The ACM held its annual Conference on Computer and Communications Security two weeks ago today in Raleigh, North Carolina. CCS is larger than Oakland and has two presentation tracks; I attended less than half of the talks, and my brain was still completely full afterward. Instead of doing one exhaustive post per day like I did with Oakland, I’m just going to highlight a handful of interesting papers over the course of the entire conference, plus the pre-conference Workshop on Privacy in the Electronic Society.
Note, paper links may go to expanded technical reports instead of
as-presented papers, since obviously I am not going to link to the
official
editions behind ACM’s paywall. There were some talks
that I didn’t write up, despite their interestingness, because I
couldn’t find an unencumbered paper to link to—cavete auctores!
Monday (WPES)
An Approach for Identifying JavaScript-loaded Advertisements through Static Analysis
Right now the state of the art for blocking out ads on the Web is
with gigantic URL-based blacklists—the popular EasyList
for
AdBlock Plus contains 18,000 entries according to the speaker, with new
entries added at a rate of five to fifteen a week, and obsolete entries
hardly ever removed. This paper proposes instead to use static analysis
and machine learning to detect ad-related JavaScript and prevent it from
executing. The claim is that this will be easier to maintain, more
robust, and scale better. They wrote a browser extension that
preprocesses incoming JavaScript through some basic optimizations
(constant folding, mostly) and then looks for a handful of features that
are more likely to appear in ad-loading JavaScript. There are a number
of problems related to figuring out what to do next (see the paper) but
as a proof of concept it seems to work quite well, with classification
accuracy in the 98% range. It has trouble with analytics and HTML
generation libraries, both of which share features with ad-loading
scripts.
In the question period, someone asked whether they thought they could
keep up with the rapidly evolving ad ecosystem, and they said well,
this general approach works pretty well for spam filtering,
which I
thought was telling—there is, after all, substantial overlap. They also
said that they thought the same general approach would work for tracking
protection but it would require its own classifier.
What Do Online Behavioral Advertising Privacy Disclosures Communicate to Users?
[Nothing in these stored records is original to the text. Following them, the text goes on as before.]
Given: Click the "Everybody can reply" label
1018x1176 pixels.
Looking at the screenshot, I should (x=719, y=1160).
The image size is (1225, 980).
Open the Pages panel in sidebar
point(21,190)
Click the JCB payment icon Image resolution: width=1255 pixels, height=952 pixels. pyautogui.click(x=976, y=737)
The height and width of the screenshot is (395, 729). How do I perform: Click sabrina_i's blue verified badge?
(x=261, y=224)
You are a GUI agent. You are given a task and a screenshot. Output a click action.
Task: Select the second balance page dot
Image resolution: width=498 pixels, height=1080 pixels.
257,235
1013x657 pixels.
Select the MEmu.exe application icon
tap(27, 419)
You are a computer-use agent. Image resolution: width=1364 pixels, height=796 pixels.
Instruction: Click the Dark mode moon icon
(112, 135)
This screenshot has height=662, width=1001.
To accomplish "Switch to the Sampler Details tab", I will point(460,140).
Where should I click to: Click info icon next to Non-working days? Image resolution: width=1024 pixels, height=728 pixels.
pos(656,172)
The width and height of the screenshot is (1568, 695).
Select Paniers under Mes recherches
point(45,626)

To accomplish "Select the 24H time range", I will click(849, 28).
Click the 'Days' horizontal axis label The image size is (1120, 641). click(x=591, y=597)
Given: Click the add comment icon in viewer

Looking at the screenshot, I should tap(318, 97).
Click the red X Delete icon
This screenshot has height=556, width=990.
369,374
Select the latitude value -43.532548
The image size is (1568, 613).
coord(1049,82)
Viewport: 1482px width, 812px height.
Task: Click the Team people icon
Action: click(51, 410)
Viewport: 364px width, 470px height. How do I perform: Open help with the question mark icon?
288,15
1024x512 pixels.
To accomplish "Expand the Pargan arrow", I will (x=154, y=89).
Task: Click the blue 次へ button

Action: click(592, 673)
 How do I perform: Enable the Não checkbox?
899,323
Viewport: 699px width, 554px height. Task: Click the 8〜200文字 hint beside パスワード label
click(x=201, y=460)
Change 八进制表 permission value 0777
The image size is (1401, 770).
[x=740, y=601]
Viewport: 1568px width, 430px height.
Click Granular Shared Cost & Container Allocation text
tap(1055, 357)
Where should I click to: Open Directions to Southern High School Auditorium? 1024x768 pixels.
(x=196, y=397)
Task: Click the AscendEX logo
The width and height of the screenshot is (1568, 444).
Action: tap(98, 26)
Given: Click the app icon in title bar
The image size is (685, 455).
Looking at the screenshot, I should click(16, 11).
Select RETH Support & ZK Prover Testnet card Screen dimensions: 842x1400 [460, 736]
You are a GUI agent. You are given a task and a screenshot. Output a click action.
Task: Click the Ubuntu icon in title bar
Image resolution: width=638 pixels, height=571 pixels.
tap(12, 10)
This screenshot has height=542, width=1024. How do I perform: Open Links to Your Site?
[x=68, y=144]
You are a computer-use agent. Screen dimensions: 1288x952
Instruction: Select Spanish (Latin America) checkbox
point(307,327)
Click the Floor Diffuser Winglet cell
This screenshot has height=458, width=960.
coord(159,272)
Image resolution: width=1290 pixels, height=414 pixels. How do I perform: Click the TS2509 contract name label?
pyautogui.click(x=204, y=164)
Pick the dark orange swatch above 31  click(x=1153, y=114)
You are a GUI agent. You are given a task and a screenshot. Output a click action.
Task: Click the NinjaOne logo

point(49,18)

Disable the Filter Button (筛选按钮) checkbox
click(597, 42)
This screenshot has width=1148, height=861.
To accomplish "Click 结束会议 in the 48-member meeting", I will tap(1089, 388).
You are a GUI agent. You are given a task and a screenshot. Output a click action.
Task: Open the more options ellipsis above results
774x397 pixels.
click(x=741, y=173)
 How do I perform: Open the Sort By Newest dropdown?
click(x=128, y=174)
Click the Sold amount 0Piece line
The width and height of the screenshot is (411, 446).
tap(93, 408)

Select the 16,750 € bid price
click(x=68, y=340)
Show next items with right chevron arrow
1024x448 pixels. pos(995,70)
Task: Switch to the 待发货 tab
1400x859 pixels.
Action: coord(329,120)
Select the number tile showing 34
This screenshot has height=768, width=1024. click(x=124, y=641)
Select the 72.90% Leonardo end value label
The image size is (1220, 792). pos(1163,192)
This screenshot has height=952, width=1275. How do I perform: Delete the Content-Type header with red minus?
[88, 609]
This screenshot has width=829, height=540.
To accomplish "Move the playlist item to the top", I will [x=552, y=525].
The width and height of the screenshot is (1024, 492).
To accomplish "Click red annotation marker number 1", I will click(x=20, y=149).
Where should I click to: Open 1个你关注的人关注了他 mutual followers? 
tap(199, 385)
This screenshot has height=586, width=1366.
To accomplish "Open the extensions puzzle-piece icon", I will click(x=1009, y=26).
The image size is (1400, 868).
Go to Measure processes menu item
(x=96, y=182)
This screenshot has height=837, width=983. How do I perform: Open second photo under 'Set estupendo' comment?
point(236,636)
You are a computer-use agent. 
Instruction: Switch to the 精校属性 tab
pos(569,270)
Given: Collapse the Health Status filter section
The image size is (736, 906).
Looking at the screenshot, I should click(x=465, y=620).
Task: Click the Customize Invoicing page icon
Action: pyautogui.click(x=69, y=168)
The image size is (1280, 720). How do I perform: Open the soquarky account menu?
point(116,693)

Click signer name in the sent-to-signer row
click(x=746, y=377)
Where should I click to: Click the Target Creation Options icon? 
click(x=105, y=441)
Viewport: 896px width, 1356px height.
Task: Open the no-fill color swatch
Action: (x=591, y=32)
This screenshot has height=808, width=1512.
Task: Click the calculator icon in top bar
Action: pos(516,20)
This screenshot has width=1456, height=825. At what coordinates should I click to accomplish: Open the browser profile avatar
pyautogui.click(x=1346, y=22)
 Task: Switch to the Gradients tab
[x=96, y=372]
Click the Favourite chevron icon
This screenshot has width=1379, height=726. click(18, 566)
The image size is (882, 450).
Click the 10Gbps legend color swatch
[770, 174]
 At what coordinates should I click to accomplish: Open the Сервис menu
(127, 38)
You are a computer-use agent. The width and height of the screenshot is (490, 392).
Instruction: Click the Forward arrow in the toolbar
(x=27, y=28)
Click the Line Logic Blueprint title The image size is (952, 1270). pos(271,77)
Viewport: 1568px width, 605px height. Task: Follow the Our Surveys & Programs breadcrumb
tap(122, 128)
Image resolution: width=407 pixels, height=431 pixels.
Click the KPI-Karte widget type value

Online behaviorally-targeted advertising is often tagged with a
little icon and/or short phrase which are hyperlinks to landing
pages
that talk about the behavioral targeting and may offer the
opportunity to disable ad targeting (but not the associated behavioral
tracking). This is part of an industry self-regulatory
program
which is supposed to make behavioral targeting more palatable. The study
investigated what, if anything, these tags actually communicate to
end-users, and how they react. Participants were shown a variety of ads,
with between-subjects randomized tags, and then quizzed about what they
thought the tags meant and what the landing pages communicated.
Takeaways include:
- People mostly don’t even notice these tags.
- The icons used are meaningless, and most of the short phrases do not communicate that this is something clickable.
- After participants’ attention was drawn to the tags, more than half of them thought that clicking on them would cause more ads to pop up, increase ad frequency overall, and/or signal interest in the product currently being advertised. Some of the short phrases suggested an offer to buy advertising on the current website.
- The landing pages do not clearly make the distinction between disabling ad targeting (which is offered) and disabling behavioral tracking (which is not offered).
The speaker carefully avoided the elephant in this particular room, i.e. that advertisers are motivated to make their disclosure tags and landing pages as nonobvious and unfriendly as possible, because they don’t want people to disable behavioral ad targeting.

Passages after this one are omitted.